И опять, весь изломанный, город закрутился вокруг него. Прохожие шарахались от него в сторону и, покачивая головами, долго провожали его глазами. Он ничего не замечал. Если бы не Сарра, — кроме нее, ведь никто дома еще не знает ничего — можно бы пойти домой, забиться в угол и уснуть, что ли… Но дом это гнездо змей с острыми жалами, переполненными палящим ядом… Нет, только не домой… Он снова зашагал вперед среди рушащегося в острых изломах города и старался только об одном: как бы не упасть… Все вокруг было розовое: значит, — понял он — близко Суббота… Какой-то запоздавший караван, обдав его запахом пыли и верблюдов, с криками быстро прошел мимо него падающей улицей куда-то, и на теплых камнях Иуда увидал что-то вроде серой змеи. То была веревка. Он, стараясь удерживать равновесие, остановился над ней, подумал, — можно обменить на кусок хлеба — поднял и пошел среди бесшумно падающих в бездну домов дальше… Стемнело, засияли, кружась бесшумным хороводом вокруг него, тихие огни святой Субботы, и вся земля исполнилась молитвы…
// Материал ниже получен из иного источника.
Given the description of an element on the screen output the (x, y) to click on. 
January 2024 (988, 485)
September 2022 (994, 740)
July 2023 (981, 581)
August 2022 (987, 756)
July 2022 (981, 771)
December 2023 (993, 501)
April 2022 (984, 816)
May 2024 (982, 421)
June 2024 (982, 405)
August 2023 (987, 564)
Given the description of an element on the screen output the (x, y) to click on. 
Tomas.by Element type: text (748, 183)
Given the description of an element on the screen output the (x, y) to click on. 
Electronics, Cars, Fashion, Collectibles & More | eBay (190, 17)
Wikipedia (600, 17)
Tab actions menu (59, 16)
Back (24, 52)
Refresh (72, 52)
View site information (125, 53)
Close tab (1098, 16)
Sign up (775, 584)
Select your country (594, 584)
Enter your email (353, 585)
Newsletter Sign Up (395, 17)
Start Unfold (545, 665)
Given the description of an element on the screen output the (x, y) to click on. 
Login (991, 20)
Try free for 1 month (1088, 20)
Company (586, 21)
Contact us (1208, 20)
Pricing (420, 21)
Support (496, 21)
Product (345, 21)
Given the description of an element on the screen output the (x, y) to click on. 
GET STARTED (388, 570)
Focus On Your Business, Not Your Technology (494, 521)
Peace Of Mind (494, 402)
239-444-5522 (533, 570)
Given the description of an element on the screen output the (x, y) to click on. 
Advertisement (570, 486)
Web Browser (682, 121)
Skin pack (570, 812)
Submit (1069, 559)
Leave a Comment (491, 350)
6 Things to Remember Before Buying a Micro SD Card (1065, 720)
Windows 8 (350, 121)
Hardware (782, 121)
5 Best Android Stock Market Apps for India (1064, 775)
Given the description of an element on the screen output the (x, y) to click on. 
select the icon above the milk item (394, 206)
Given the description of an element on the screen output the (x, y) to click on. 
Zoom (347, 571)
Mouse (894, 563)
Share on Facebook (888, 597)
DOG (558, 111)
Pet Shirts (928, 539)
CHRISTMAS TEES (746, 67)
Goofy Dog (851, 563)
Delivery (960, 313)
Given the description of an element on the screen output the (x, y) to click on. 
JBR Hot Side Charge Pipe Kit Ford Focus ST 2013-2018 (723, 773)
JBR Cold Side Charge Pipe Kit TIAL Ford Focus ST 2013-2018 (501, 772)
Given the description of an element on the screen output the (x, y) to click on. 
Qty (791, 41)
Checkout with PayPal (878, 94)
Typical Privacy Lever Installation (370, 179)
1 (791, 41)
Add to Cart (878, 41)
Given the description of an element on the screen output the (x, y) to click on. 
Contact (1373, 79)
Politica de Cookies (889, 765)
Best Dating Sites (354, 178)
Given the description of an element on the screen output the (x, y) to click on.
Но не светился тихий, святой огонек Субботы в смрадной лачуге Иуды. Мать, как всегда, смотрела сквозь беспорядочные космы седых волос в пространство, и в черных, угрюмых глазах ее стояли страшные бездны. Вшивые, грязные, оборванные дети томились над обычным вопросом: будет сегодня что к ужину или ничего не будет? И готовы были привычно хныкать… Робкой тенью вошла накрашенная, жалкая Сарра: она ничего не заработала и ужина не будет. Но она не торопилась с этим известием, а только робко спросила:
— А отца все нет?
Очень ей было жаль его…
— Нет… — вперебой отвечали дети. — Еще нет…
И все вдруг почувствовали какое-то холодное дыхание и сжались боязливо в комочек, чтобы не было заметно…
И когда все, хныкая, укладывались спать, вошла вдруг исхудавшая, с просветленным лицом Иоанна: нарушая покой Субботы, она принесла в темноте голодным хлеба. И если бы только один хлеб!.. Она думала, что этим способом она будет ближе всего к тому, ушедшему в ужасе Голгофы в смерть. Действительно, она ясно почувствовала радость свободы, а когда увидала она эти чумазые мордочки, жадно уплетавшие всякую снедь, она прослезилась.
— А отца все нет? — тихо спросила она.
— Все нет… — испуганно отвечала Сарра.
И она чего-то испугалась… Не слушая жалкого лепета Сарры, которая благодарила ее за детей, Иоанна вышла в сияющую субботними огнями ночь…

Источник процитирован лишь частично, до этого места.